* TEXTE À LIRE:
◇ ◇ ◇ ◇ ◇ ◇ ◇

40 petits chapitres, 40 scènes resserrées autour du CHU de Tours et de la maison des parents de la même ville racontent les semaines d'attente, de souffrance, d'inquiétude et d'angoisse de l'écrivain-narrateur et de sa fille au chevet de Camille, épouse et mère, plongée dans le coma depuis une chute accidentelle. Dit comme cela, le récit peut sembler insoutenable et douloureux, noir et déprimant. Mais il ne l'est pas. Aussi étrange et improbable que cela puisse paraître, il rend compte de la réalité sans éprouver le lecteur (ou du moins d'une autre manière) ni le plonger dans les affres de l'émotion, de la tristesse attendues dans ce type d'histoire.

◇ ◇ ◇ ◇ ◇ ◇ ◇

* CONSIGNE A:
Recopiez le texte sur Camille depuis « 40 petits chapitres, 40 » jusqu'à « ce type d'histoire. » inclus.
* CONSIGNE B:
D'après le texte sur Camille, qu'est-ce qui a plongé Camille dans le coma ?
* CONSIGNE C:
Poursuivez le texte sur Camille à partir de là où il s'arrête.

* DONNÉES ENREGISTRÉES:

◇ ◇ ◇ ◇ ◇ ◇ ◇

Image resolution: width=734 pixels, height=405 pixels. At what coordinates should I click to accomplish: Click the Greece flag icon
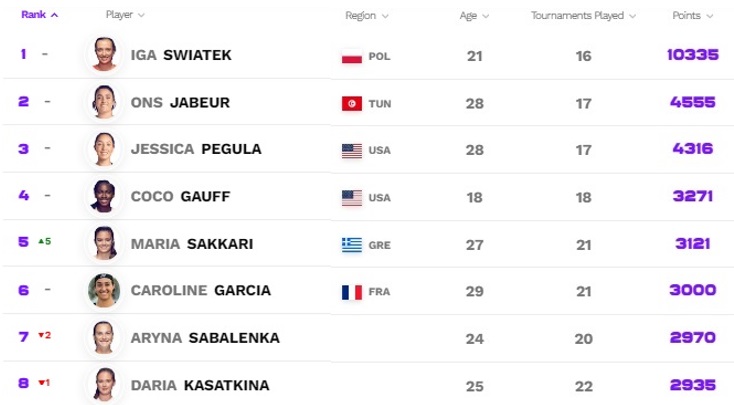pos(352,245)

◇ ◇ ◇ ◇ ◇ ◇ ◇

* VOTRE RÉPONSE A:
40 petits chapitres, 40 scènes resserrées autour du CHU de Tours et de la maison des parents de la même ville racontent les semaines d'attente, de souffrance, d'inquiétude et d'angoisse de l'écrivain-narrateur et de sa fille au chevet de Camille, épouse et mère, plongée dans le coma depuis une chute accidentelle. Dit comme cela, le récit peut sembler insoutenable et douloureux, noir et déprimant. Mais il ne l'est pas. Aussi étrange et improbable que cela puisse paraître, il rend compte de la réalité sans éprouver le lecteur (ou du moins d'une autre manière) ni le plonger dans les affres de l'émotion, de la tristesse attendues dans ce type d'histoire.

* VOTRE RÉPONSE B:
Une chute accidentelle.

* VOTRE RÉPONSE C:
Ecrit à distance assurément, lorsque la vie a repris le dessus sur la mort sans séquelles épouvantables, ce texte est inattendu et surprenant, retient le lecteur, impressionné par la justesse, le souci de précision, d'attention aux détails portés à la fois sur le corps de la malade inerte ("il n'était pas une compagnie, à peine une présence") mais aussi et surtout sur ce qui l'environne, ce qui se déploie autour d'elle et du narrateur, ce qui permet d'échapper à la gravité du moment, à l'intolérable situation ; tout ce qui maintient en vie malgré le poids de la mort, apporte légèreté et espoir, sauve du gouffre. Avec une belle force, un courage étonnant.
"J'étais enfermé et le coma de Camille était le lieu de ma détention".
Ainsi sans pathos,, décrit avec détachement le service de réanimation où est emmenée sa femme, sa propre vie brutalement chamboulée et son déménagement provisoire à Tours, ses visites quotidiennes à l'hôpital dans la chambre 802, l'ennui qui traverse ses journées.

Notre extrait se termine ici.